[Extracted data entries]
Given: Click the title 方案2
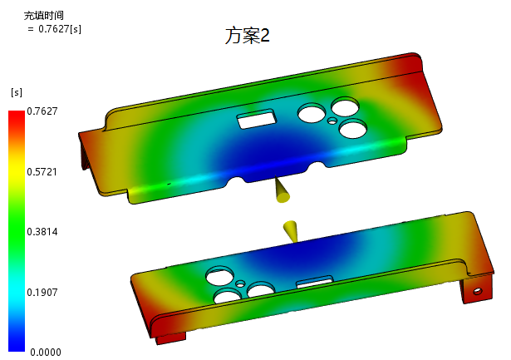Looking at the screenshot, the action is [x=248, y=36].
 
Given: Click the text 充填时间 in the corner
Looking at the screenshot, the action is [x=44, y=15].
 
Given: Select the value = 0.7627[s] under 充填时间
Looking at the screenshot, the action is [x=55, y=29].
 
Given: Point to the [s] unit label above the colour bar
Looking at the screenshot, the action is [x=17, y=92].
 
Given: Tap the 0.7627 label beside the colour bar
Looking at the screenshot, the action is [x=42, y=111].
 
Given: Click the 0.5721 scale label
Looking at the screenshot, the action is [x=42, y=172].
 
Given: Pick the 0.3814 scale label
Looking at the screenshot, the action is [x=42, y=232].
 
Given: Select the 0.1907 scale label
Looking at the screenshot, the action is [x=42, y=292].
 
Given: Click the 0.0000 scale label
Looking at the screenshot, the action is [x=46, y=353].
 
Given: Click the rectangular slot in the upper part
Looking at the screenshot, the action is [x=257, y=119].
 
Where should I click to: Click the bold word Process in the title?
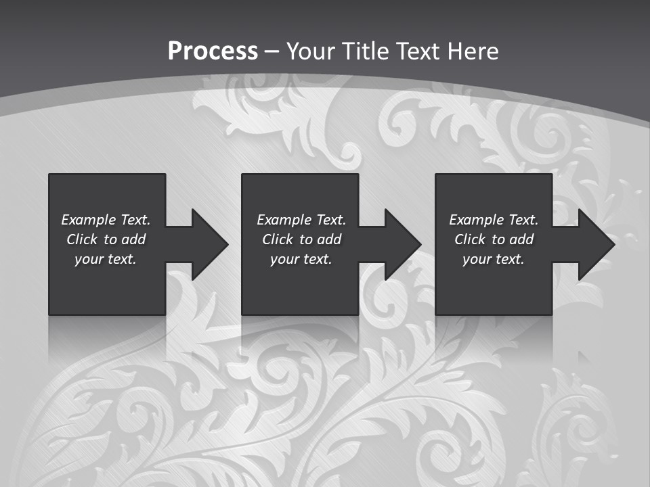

Request: Write out all the entries above again, including their requests, and adjust every coordinate in the answers by -41. Leave the pictures out.

Solution to this problem:
Given: Click the title 方案2
Looking at the screenshot, the action is [x=207, y=-5].
 
Given: Click the text 充填时间 in the corner
Looking at the screenshot, the action is [x=3, y=-26].
 
Given: Select the value = 0.7627[s] under 充填时间
Looking at the screenshot, the action is [x=14, y=-12].
 
Given: Point to the [s] unit label above the colour bar
Looking at the screenshot, the action is [x=-24, y=51].
 
Given: Tap the 0.7627 label beside the colour bar
Looking at the screenshot, the action is [x=1, y=70].
 
Given: Click the 0.5721 scale label
Looking at the screenshot, the action is [x=1, y=131].
 
Given: Pick the 0.3814 scale label
Looking at the screenshot, the action is [x=1, y=191].
 
Given: Select the 0.1907 scale label
Looking at the screenshot, the action is [x=1, y=251].
 
Given: Click the 0.0000 scale label
Looking at the screenshot, the action is [x=5, y=312].
 
Given: Click the rectangular slot in the upper part
Looking at the screenshot, the action is [x=216, y=78].
 
Where should I click to: Click the bold word Process in the title?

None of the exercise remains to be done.